▶ [Instruction]: Please copy out the records below with every "computer-use agent" swapped for "screen-control agent". Leave everything else unchanged.

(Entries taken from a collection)
..........

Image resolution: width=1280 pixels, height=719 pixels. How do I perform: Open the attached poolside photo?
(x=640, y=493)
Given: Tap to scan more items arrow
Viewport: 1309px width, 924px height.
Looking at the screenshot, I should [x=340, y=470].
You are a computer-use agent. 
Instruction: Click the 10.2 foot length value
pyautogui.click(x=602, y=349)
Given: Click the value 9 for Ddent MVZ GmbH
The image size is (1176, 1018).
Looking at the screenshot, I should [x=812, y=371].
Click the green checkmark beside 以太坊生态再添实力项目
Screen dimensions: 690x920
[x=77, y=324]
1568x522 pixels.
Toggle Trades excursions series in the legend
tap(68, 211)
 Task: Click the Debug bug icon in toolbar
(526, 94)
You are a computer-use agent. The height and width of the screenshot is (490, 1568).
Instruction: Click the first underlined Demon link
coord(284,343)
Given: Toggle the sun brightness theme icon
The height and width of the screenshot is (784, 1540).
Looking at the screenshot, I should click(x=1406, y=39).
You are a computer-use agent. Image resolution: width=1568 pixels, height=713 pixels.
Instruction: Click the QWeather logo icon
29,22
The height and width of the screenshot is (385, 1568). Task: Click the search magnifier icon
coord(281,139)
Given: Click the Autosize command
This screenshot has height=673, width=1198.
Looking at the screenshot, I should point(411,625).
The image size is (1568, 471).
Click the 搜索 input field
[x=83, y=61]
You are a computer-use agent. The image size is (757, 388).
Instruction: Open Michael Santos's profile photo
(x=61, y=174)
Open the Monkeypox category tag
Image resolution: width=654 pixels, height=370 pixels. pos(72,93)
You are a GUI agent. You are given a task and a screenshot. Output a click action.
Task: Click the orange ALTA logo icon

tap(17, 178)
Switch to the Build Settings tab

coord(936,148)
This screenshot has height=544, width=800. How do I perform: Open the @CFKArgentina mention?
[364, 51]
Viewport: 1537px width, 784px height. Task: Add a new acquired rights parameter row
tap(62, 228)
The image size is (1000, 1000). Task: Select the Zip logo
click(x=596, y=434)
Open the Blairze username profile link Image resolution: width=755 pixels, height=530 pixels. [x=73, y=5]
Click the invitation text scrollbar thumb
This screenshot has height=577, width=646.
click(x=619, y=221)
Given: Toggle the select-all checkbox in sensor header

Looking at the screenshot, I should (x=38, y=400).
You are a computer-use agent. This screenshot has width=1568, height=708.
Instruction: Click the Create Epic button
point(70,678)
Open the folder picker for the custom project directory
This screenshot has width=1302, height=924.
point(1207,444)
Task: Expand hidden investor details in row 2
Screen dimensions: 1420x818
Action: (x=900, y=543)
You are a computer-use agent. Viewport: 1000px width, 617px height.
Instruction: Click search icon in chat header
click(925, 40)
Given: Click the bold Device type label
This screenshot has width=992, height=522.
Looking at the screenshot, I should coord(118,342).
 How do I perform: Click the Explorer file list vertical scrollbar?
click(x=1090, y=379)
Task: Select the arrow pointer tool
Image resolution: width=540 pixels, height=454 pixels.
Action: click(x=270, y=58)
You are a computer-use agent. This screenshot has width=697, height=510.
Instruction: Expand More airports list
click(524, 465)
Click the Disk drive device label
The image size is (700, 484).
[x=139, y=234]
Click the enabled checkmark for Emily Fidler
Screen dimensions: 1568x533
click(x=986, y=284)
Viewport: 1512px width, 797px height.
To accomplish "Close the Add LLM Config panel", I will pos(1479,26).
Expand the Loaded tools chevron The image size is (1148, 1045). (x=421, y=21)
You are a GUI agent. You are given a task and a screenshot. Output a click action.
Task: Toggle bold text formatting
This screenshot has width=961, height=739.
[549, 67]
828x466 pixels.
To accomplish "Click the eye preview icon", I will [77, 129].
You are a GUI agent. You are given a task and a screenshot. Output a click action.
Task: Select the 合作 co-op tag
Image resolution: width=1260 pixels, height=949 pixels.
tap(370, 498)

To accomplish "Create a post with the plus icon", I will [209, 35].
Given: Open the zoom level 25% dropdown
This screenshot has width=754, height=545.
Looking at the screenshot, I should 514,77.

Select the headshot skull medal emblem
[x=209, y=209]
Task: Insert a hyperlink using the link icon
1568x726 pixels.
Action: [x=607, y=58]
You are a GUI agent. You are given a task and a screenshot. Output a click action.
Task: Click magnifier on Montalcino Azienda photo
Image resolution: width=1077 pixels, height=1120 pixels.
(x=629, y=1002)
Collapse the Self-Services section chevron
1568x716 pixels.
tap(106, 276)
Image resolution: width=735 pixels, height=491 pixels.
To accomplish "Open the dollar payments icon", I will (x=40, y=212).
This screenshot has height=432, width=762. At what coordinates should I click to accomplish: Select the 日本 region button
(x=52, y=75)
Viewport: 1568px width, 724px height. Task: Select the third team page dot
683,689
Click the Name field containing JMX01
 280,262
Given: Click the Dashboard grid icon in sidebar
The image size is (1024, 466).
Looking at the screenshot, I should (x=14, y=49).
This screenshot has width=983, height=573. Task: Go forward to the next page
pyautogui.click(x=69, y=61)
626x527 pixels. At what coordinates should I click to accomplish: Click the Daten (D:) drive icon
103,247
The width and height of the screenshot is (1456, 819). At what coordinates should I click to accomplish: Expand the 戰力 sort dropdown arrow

..........

▶ [Exercise solution]:
Image resolution: width=1280 pixels, height=719 pixels. How do I perform: Open the attached poolside photo?
(x=640, y=493)
Given: Tap to scan more items arrow
Viewport: 1309px width, 924px height.
Looking at the screenshot, I should [x=340, y=470].
You are a screen-control agent. 
Instruction: Click the 10.2 foot length value
pyautogui.click(x=602, y=349)
Given: Click the value 9 for Ddent MVZ GmbH
The image size is (1176, 1018).
Looking at the screenshot, I should [x=812, y=371].
Click the green checkmark beside 以太坊生态再添实力项目
Screen dimensions: 690x920
[x=77, y=324]
1568x522 pixels.
Toggle Trades excursions series in the legend
tap(68, 211)
 Task: Click the Debug bug icon in toolbar
(526, 94)
You are a screen-control agent. The height and width of the screenshot is (490, 1568).
Instruction: Click the first underlined Demon link
coord(284,343)
Given: Toggle the sun brightness theme icon
The height and width of the screenshot is (784, 1540).
Looking at the screenshot, I should click(x=1406, y=39).
You are a screen-control agent. Image resolution: width=1568 pixels, height=713 pixels.
Instruction: Click the QWeather logo icon
29,22
The height and width of the screenshot is (385, 1568). Task: Click the search magnifier icon
coord(281,139)
Given: Click the Autosize command
This screenshot has height=673, width=1198.
Looking at the screenshot, I should point(411,625).
The image size is (1568, 471).
Click the 搜索 input field
[x=83, y=61]
You are a screen-control agent. The image size is (757, 388).
Instruction: Open Michael Santos's profile photo
(x=61, y=174)
Open the Monkeypox category tag
Image resolution: width=654 pixels, height=370 pixels. pos(72,93)
You are a GUI agent. You are given a task and a screenshot. Output a click action.
Task: Click the orange ALTA logo icon

tap(17, 178)
Switch to the Build Settings tab

coord(936,148)
This screenshot has height=544, width=800. How do I perform: Open the @CFKArgentina mention?
[364, 51]
Viewport: 1537px width, 784px height. Task: Add a new acquired rights parameter row
tap(62, 228)
The image size is (1000, 1000). Task: Select the Zip logo
click(x=596, y=434)
Open the Blairze username profile link Image resolution: width=755 pixels, height=530 pixels. [x=73, y=5]
Click the invitation text scrollbar thumb
This screenshot has height=577, width=646.
click(x=619, y=221)
Given: Toggle the select-all checkbox in sensor header

Looking at the screenshot, I should (x=38, y=400).
You are a screen-control agent. This screenshot has width=1568, height=708.
Instruction: Click the Create Epic button
point(70,678)
Open the folder picker for the custom project directory
This screenshot has width=1302, height=924.
point(1207,444)
Task: Expand hidden investor details in row 2
Screen dimensions: 1420x818
Action: (x=900, y=543)
You are a screen-control agent. Viewport: 1000px width, 617px height.
Instruction: Click search icon in chat header
click(925, 40)
Given: Click the bold Device type label
This screenshot has width=992, height=522.
Looking at the screenshot, I should coord(118,342).
 How do I perform: Click the Explorer file list vertical scrollbar?
click(x=1090, y=379)
Task: Select the arrow pointer tool
Image resolution: width=540 pixels, height=454 pixels.
Action: click(x=270, y=58)
You are a screen-control agent. This screenshot has width=697, height=510.
Instruction: Expand More airports list
click(524, 465)
Click the Disk drive device label
The image size is (700, 484).
[x=139, y=234]
Click the enabled checkmark for Emily Fidler
Screen dimensions: 1568x533
click(x=986, y=284)
Viewport: 1512px width, 797px height.
To accomplish "Close the Add LLM Config panel", I will pos(1479,26).
Expand the Loaded tools chevron The image size is (1148, 1045). (x=421, y=21)
You are a GUI agent. You are given a task and a screenshot. Output a click action.
Task: Toggle bold text formatting
This screenshot has width=961, height=739.
[549, 67]
828x466 pixels.
To accomplish "Click the eye preview icon", I will [77, 129].
You are a GUI agent. You are given a task and a screenshot. Output a click action.
Task: Select the 合作 co-op tag
Image resolution: width=1260 pixels, height=949 pixels.
tap(370, 498)

To accomplish "Create a post with the plus icon", I will [209, 35].
Given: Open the zoom level 25% dropdown
This screenshot has width=754, height=545.
Looking at the screenshot, I should 514,77.

Select the headshot skull medal emblem
[x=209, y=209]
Task: Insert a hyperlink using the link icon
1568x726 pixels.
Action: [x=607, y=58]
You are a GUI agent. You are given a task and a screenshot. Output a click action.
Task: Click magnifier on Montalcino Azienda photo
Image resolution: width=1077 pixels, height=1120 pixels.
(x=629, y=1002)
Collapse the Self-Services section chevron
1568x716 pixels.
tap(106, 276)
Image resolution: width=735 pixels, height=491 pixels.
To accomplish "Open the dollar payments icon", I will (x=40, y=212).
This screenshot has height=432, width=762. At what coordinates should I click to accomplish: Select the 日本 region button
(x=52, y=75)
Viewport: 1568px width, 724px height. Task: Select the third team page dot
683,689
Click the Name field containing JMX01
 280,262
Given: Click the Dashboard grid icon in sidebar
The image size is (1024, 466).
Looking at the screenshot, I should (x=14, y=49).
This screenshot has width=983, height=573. Task: Go forward to the next page
pyautogui.click(x=69, y=61)
626x527 pixels. At what coordinates should I click to accomplish: Click the Daten (D:) drive icon
103,247
The width and height of the screenshot is (1456, 819). At what coordinates should I click to accomplish: Expand the 戰力 sort dropdown arrow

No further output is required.